- **Aufgabe 1**: Schreibe einen Abschnitt der Datensätze unverändert ab. Beginne bei der Zeile mit „Where should I click to: Click“, höre nach der Zeile mit „tap(39, 66)“ auf und lass die Bilder weg.

- **Ausgangstext**:
Das Strategiepapier soll für alle Akteure die notwendigen Informationen zum geothermischen Wärmeangebot, zur Viel­seitigkeit des Wärmemarktes und zur techno­logischen Realisierung der Wärmewende bereitstellen. Ziel ist es, Handlungs­empfehlungen zu geben, um das Potenzial der Geothermie im Sinne der klima­neutralen Wärme­versorgung umzusetzen. Die Roadmap identi­fiziert fünf Handlungs­empfehlungen, um die Geothermie zeitnah für den Wärmemarkt in Deutschland auszubauen:

  • Klare Ausbauziele: Parlamente und Gemeinderäte sollten klare Ausbauziele formulieren und diese durch entsprechende Gesetzgebung und Satzungen flankieren vom Bundesbergbau­gesetz bis hin zur kommunalen Raumordnung.

- **Datensätze**:
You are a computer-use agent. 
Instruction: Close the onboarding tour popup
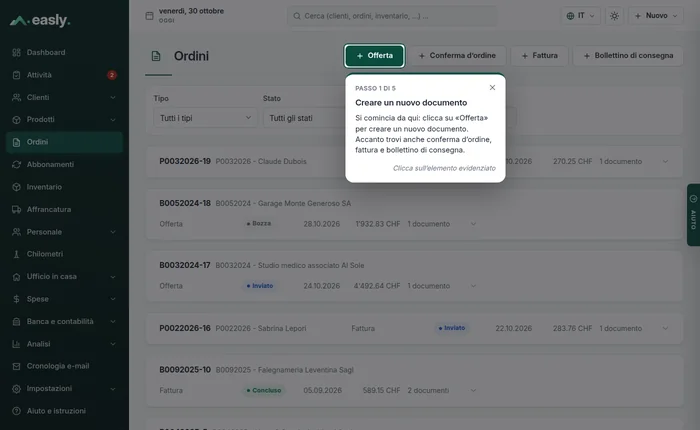tap(492, 88)
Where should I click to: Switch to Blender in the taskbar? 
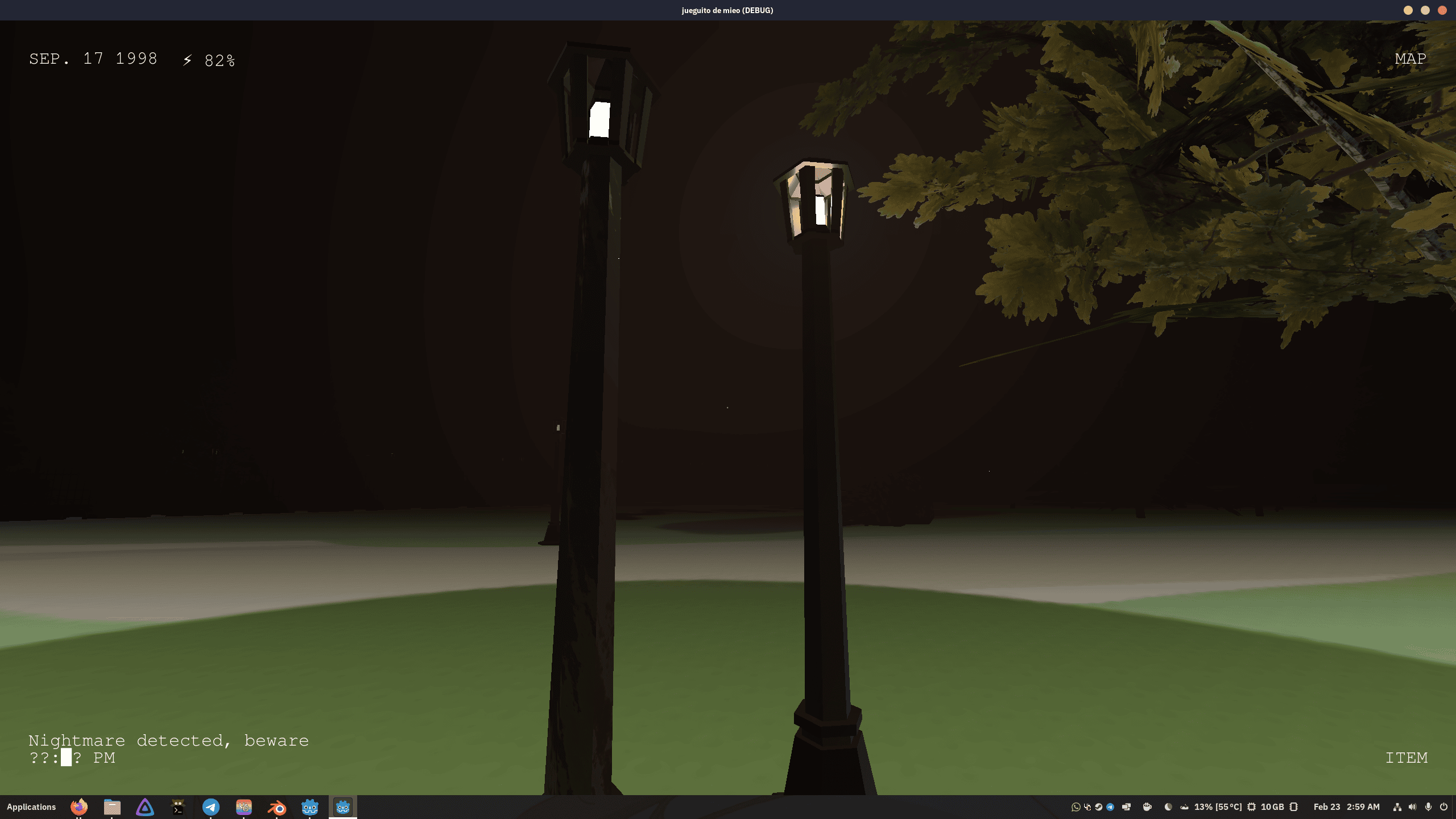(277, 807)
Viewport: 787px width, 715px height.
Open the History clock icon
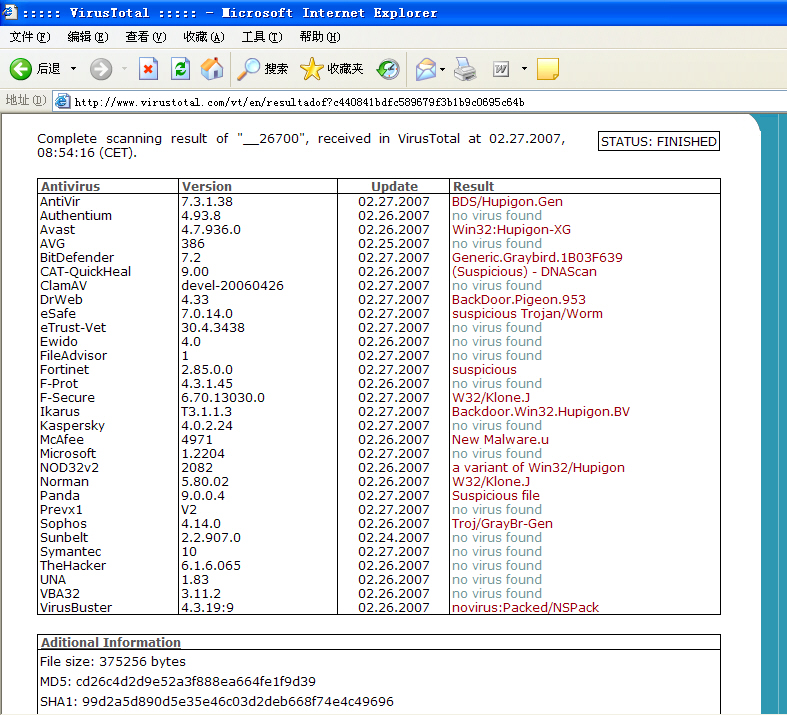388,69
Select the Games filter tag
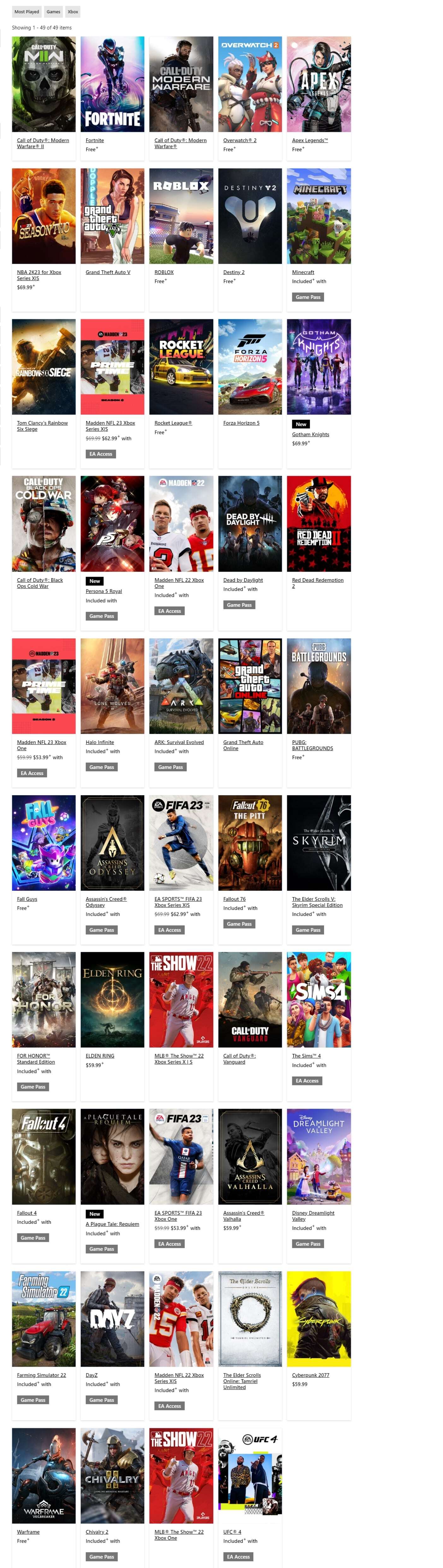The width and height of the screenshot is (443, 1568). point(54,12)
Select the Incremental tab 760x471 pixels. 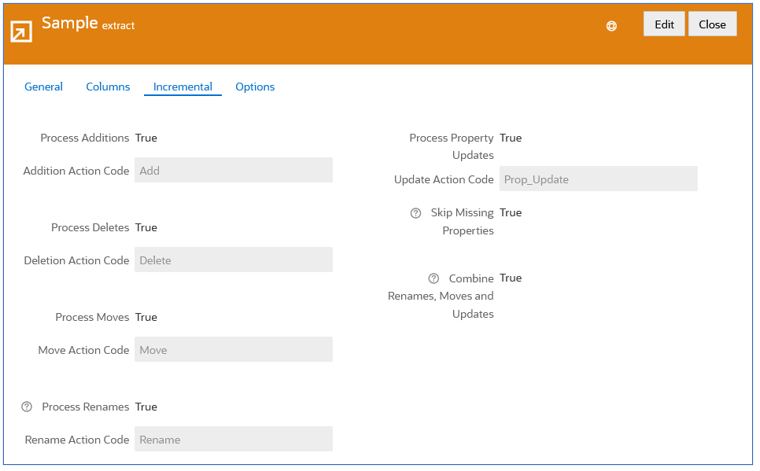coord(183,87)
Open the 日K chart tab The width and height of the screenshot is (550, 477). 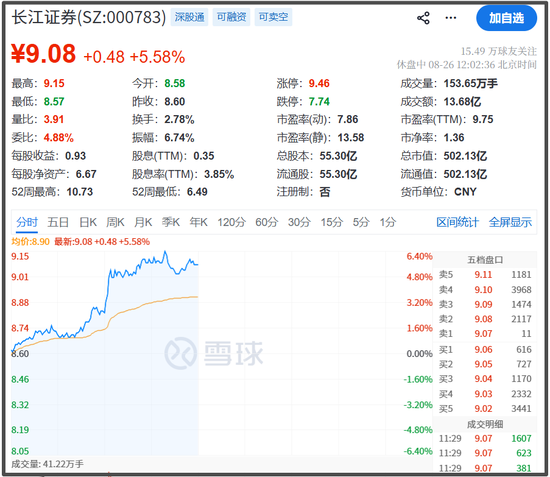(x=88, y=222)
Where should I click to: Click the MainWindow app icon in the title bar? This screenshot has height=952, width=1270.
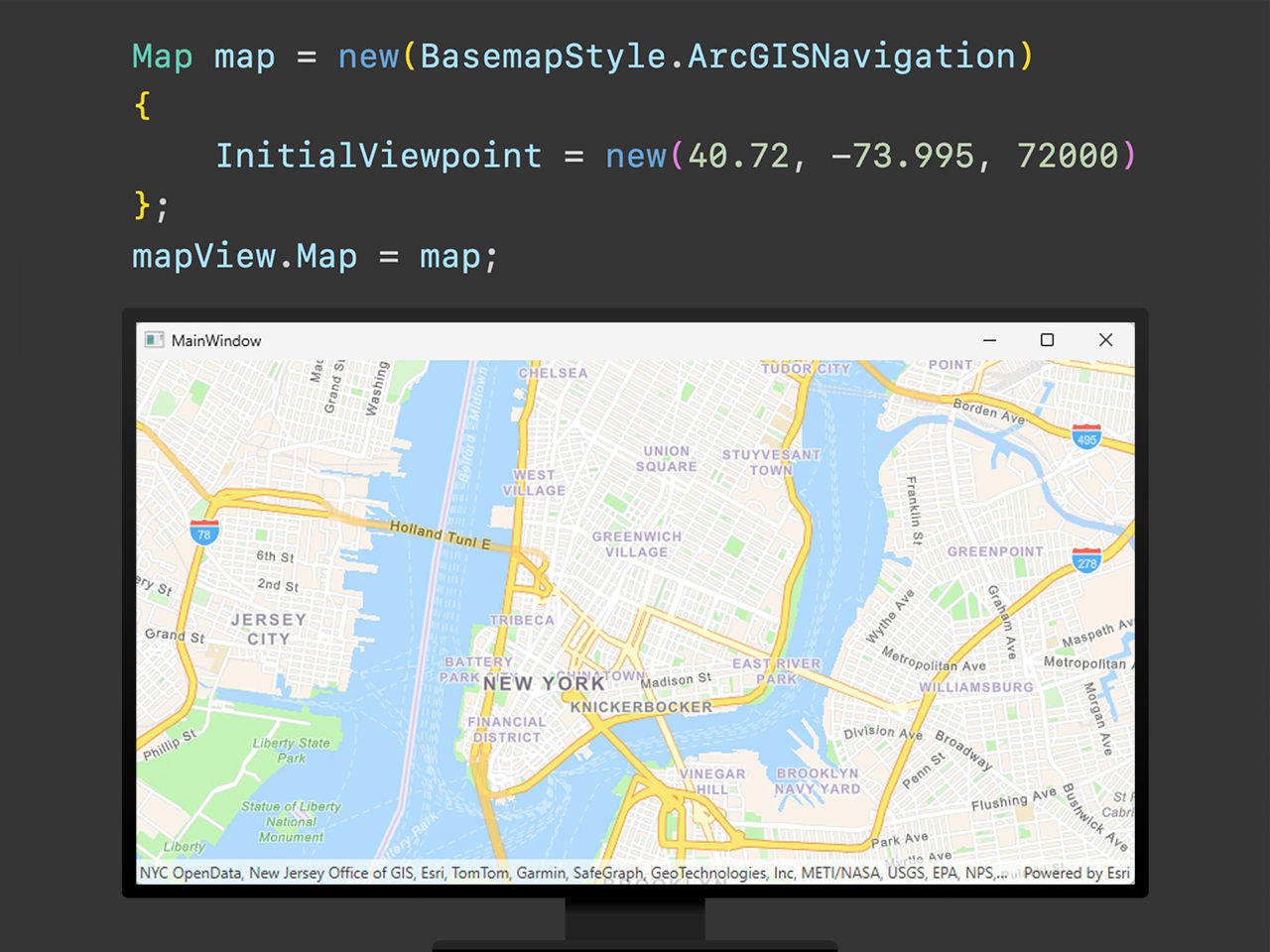coord(154,339)
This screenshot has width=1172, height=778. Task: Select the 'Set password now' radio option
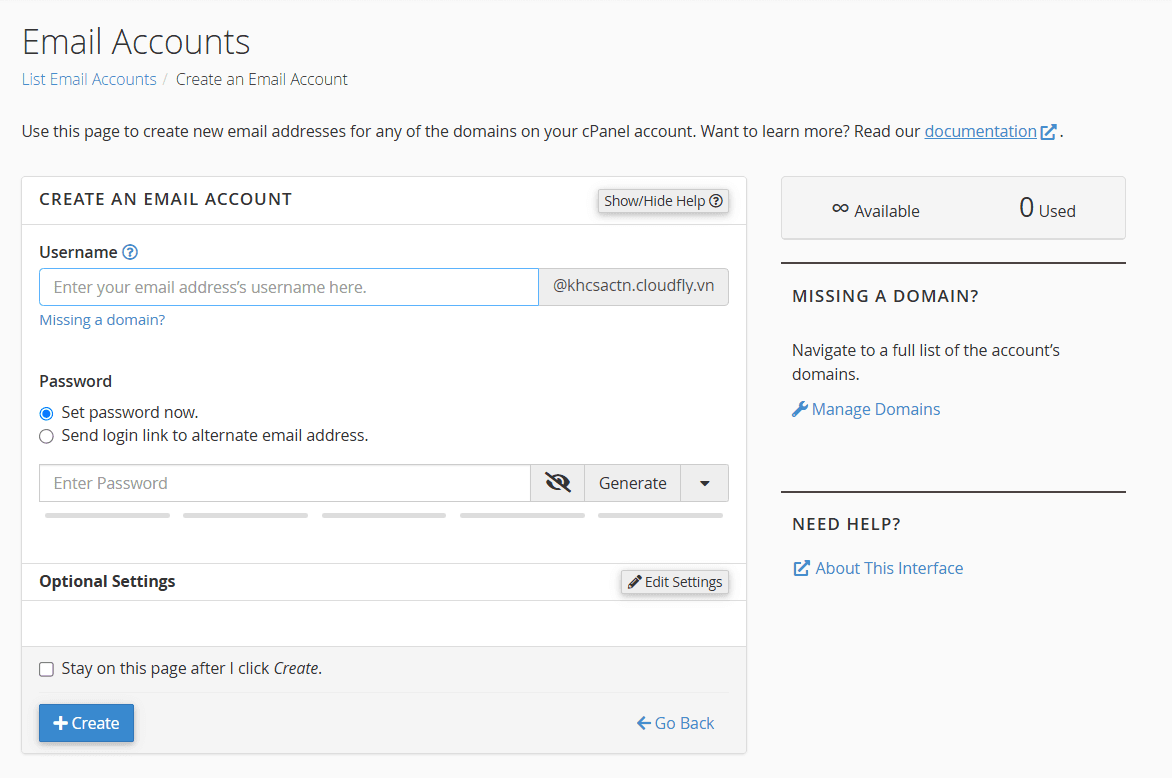click(46, 413)
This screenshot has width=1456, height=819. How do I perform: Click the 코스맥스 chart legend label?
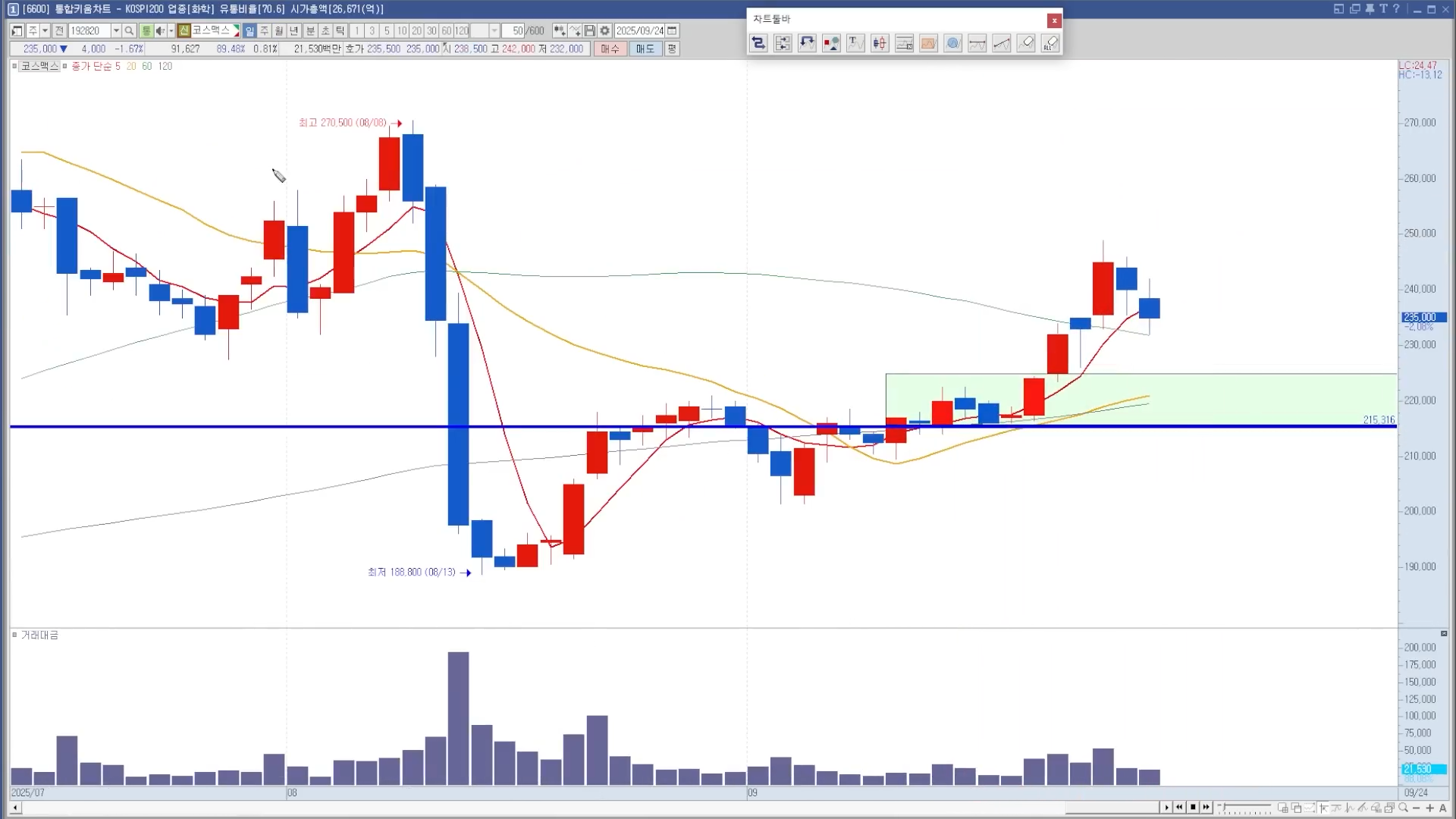tap(39, 66)
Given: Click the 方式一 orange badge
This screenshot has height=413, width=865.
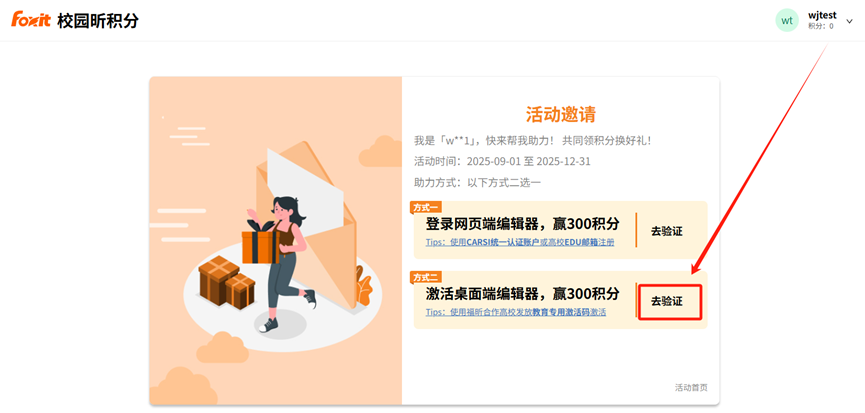Looking at the screenshot, I should 425,207.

- **Aufgabe 2**: Gib aus dem Text zur Geothermie eine Passage Wort für Wort wieder. Setze bei den Worten „Das Strategiepapier soll“ ein und ende nach „zur kommunalen Raumordnung.“.

- **Richtige Antwort 1**:
Where should I click to: Click the MainWindow app icon in the title bar? This screenshot has height=952, width=1270.
coord(154,339)
This screenshot has width=1172, height=778. Task: Select the 'Set password now' radio option
click(46, 413)
This screenshot has width=1456, height=819. How do I perform: Click the 코스맥스 chart legend label?
tap(39, 66)

- **Richtige Antwort 2**:
Das Strategiepapier soll für alle Akteure die notwendigen Informationen zum geothermischen Wärmeangebot, zur Viel­seitigkeit des Wärmemarktes und zur techno­logischen Realisierung der Wärmewende bereitstellen. Ziel ist es, Handlungs­empfehlungen zu geben, um das Potenzial der Geothermie im Sinne der klima­neutralen Wärme­versorgung umzusetzen. Die Roadmap identi­fiziert fünf Handlungs­empfehlungen, um die Geothermie zeitnah für den Wärmemarkt in Deutschland auszubauen:

  • Klare Ausbauziele: Parlamente und Gemeinderäte sollten klare Ausbauziele formulieren und diese durch entsprechende Gesetzgebung und Satzungen flankieren vom Bundesbergbau­gesetz bis hin zur kommunalen Raumordnung.